CHALLENGE: Reproduce the data below, changing each instance of "At what coordinates should I click to accomplish" to "Which point should I click to complete" and leaving everything else unchanged.

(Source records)

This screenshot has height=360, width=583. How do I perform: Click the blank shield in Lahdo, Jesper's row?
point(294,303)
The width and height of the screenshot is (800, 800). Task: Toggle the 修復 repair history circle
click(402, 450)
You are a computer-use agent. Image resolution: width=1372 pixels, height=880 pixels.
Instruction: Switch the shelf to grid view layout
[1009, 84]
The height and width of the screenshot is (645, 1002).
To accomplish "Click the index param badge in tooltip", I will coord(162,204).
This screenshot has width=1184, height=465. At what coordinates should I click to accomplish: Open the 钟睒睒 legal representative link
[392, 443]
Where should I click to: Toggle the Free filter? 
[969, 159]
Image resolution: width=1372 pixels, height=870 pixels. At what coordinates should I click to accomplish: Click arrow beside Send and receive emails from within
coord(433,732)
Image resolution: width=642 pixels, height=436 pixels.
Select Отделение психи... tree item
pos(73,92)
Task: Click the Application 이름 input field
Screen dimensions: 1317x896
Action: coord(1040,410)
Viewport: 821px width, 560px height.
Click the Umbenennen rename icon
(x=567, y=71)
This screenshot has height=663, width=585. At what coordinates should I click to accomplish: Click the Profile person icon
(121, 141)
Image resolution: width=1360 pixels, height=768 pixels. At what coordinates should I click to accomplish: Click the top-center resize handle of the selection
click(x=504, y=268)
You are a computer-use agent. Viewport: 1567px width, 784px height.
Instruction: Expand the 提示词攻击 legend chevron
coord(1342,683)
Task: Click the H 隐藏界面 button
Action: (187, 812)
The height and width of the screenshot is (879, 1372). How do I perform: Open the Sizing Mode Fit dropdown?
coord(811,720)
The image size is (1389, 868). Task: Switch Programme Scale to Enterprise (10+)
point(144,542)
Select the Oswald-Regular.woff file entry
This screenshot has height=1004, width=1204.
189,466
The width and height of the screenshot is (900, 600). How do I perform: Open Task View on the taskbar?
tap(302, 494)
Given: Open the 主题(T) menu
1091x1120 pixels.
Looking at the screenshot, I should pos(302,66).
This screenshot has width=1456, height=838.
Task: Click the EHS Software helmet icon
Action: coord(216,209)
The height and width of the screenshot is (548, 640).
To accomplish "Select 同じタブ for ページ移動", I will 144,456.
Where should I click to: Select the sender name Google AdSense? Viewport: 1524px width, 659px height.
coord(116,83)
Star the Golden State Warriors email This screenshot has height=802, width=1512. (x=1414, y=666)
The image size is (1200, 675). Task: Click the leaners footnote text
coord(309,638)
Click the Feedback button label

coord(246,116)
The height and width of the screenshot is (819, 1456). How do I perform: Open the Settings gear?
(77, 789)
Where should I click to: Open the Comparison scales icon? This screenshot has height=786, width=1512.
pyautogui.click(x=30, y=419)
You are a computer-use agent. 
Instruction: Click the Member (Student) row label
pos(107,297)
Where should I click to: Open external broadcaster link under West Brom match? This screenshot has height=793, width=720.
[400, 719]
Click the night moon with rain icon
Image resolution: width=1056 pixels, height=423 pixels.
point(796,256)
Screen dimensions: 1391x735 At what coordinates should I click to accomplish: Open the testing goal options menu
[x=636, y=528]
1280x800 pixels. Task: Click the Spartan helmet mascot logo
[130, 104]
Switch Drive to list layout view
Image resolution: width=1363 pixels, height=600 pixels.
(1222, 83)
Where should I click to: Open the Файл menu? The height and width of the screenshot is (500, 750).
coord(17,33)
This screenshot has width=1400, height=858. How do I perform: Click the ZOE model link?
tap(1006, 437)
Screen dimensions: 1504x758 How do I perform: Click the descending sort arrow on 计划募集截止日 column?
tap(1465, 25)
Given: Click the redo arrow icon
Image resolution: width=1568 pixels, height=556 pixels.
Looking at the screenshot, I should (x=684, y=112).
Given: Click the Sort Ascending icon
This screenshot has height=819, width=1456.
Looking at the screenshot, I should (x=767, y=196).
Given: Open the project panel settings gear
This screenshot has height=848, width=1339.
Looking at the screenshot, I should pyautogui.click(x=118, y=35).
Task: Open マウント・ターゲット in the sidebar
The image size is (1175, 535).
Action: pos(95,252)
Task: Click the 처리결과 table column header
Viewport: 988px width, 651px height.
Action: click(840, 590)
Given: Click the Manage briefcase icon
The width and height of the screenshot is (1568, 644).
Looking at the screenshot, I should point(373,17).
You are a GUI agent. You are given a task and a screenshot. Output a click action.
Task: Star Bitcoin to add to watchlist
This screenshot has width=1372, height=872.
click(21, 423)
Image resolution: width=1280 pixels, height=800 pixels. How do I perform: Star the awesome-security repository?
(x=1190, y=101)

OUTPUT OF THE TASK:
This screenshot has height=360, width=583. How do I perform: Click the blank shield in Lahdo, Jesper's row?
point(294,303)
The width and height of the screenshot is (800, 800). Task: Toggle the 修復 repair history circle
click(402, 450)
You are a computer-use agent. Image resolution: width=1372 pixels, height=880 pixels.
Instruction: Switch the shelf to grid view layout
[1009, 84]
The height and width of the screenshot is (645, 1002).
To accomplish "Click the index param badge in tooltip", I will coord(162,204).
This screenshot has width=1184, height=465. Which point should I click to complete: Open the 钟睒睒 legal representative link
[392, 443]
Where should I click to: Toggle the Free filter? 
[969, 159]
Image resolution: width=1372 pixels, height=870 pixels. Which point should I click to complete: Click arrow beside Send and receive emails from within
coord(433,732)
Image resolution: width=642 pixels, height=436 pixels.
Select Отделение психи... tree item
pos(73,92)
Task: Click the Application 이름 input field
Screen dimensions: 1317x896
Action: coord(1040,410)
Viewport: 821px width, 560px height.
Click the Umbenennen rename icon
(x=567, y=71)
This screenshot has height=663, width=585. Which point should I click to complete: Click the Profile person icon
(121, 141)
Image resolution: width=1360 pixels, height=768 pixels. Which point should I click to complete: Click the top-center resize handle of the selection
click(x=504, y=268)
You are a computer-use agent. Viewport: 1567px width, 784px height.
Instruction: Expand the 提示词攻击 legend chevron
coord(1342,683)
Task: Click the H 隐藏界面 button
Action: (187, 812)
The height and width of the screenshot is (879, 1372). How do I perform: Open the Sizing Mode Fit dropdown?
coord(811,720)
The image size is (1389, 868). Task: Switch Programme Scale to Enterprise (10+)
point(144,542)
Select the Oswald-Regular.woff file entry
This screenshot has height=1004, width=1204.
189,466
The width and height of the screenshot is (900, 600). How do I perform: Open Task View on the taskbar?
tap(302, 494)
Given: Open the 主题(T) menu
1091x1120 pixels.
Looking at the screenshot, I should pos(302,66).
This screenshot has width=1456, height=838.
Task: Click the EHS Software helmet icon
Action: coord(216,209)
The height and width of the screenshot is (548, 640).
To accomplish "Select 同じタブ for ページ移動", I will 144,456.
Where should I click to: Select the sender name Google AdSense? Viewport: 1524px width, 659px height.
coord(116,83)
Star the Golden State Warriors email This screenshot has height=802, width=1512. (x=1414, y=666)
The image size is (1200, 675). Task: Click the leaners footnote text
coord(309,638)
Click the Feedback button label

coord(246,116)
The height and width of the screenshot is (819, 1456). How do I perform: Open the Settings gear?
(77, 789)
Where should I click to: Open the Comparison scales icon? This screenshot has height=786, width=1512.
pyautogui.click(x=30, y=419)
You are a computer-use agent. 
Instruction: Click the Member (Student) row label
pos(107,297)
Where should I click to: Open external broadcaster link under West Brom match? This screenshot has height=793, width=720.
[400, 719]
Click the night moon with rain icon
Image resolution: width=1056 pixels, height=423 pixels.
point(796,256)
Screen dimensions: 1391x735 Which point should I click to complete: Open the testing goal options menu
[x=636, y=528]
1280x800 pixels. Task: Click the Spartan helmet mascot logo
[130, 104]
Switch Drive to list layout view
Image resolution: width=1363 pixels, height=600 pixels.
(1222, 83)
Where should I click to: Open the Файл menu? The height and width of the screenshot is (500, 750).
coord(17,33)
This screenshot has width=1400, height=858. How do I perform: Click the ZOE model link?
tap(1006, 437)
Screen dimensions: 1504x758 How do I perform: Click the descending sort arrow on 计划募集截止日 column?
tap(1465, 25)
Given: Click the redo arrow icon
Image resolution: width=1568 pixels, height=556 pixels.
Looking at the screenshot, I should (x=684, y=112).
Given: Click the Sort Ascending icon
This screenshot has height=819, width=1456.
Looking at the screenshot, I should (x=767, y=196).
Given: Open the project panel settings gear
This screenshot has height=848, width=1339.
Looking at the screenshot, I should pyautogui.click(x=118, y=35).
Task: Open マウント・ターゲット in the sidebar
The image size is (1175, 535).
Action: pos(95,252)
Task: Click the 처리결과 table column header
Viewport: 988px width, 651px height.
Action: click(840, 590)
Given: Click the Manage briefcase icon
The width and height of the screenshot is (1568, 644).
Looking at the screenshot, I should point(373,17).
You are a GUI agent. You are given a task and a screenshot. Output a click action.
Task: Star Bitcoin to add to watchlist
This screenshot has width=1372, height=872.
click(21, 423)
Image resolution: width=1280 pixels, height=800 pixels. How do I perform: Star the awesome-security repository?
(x=1190, y=101)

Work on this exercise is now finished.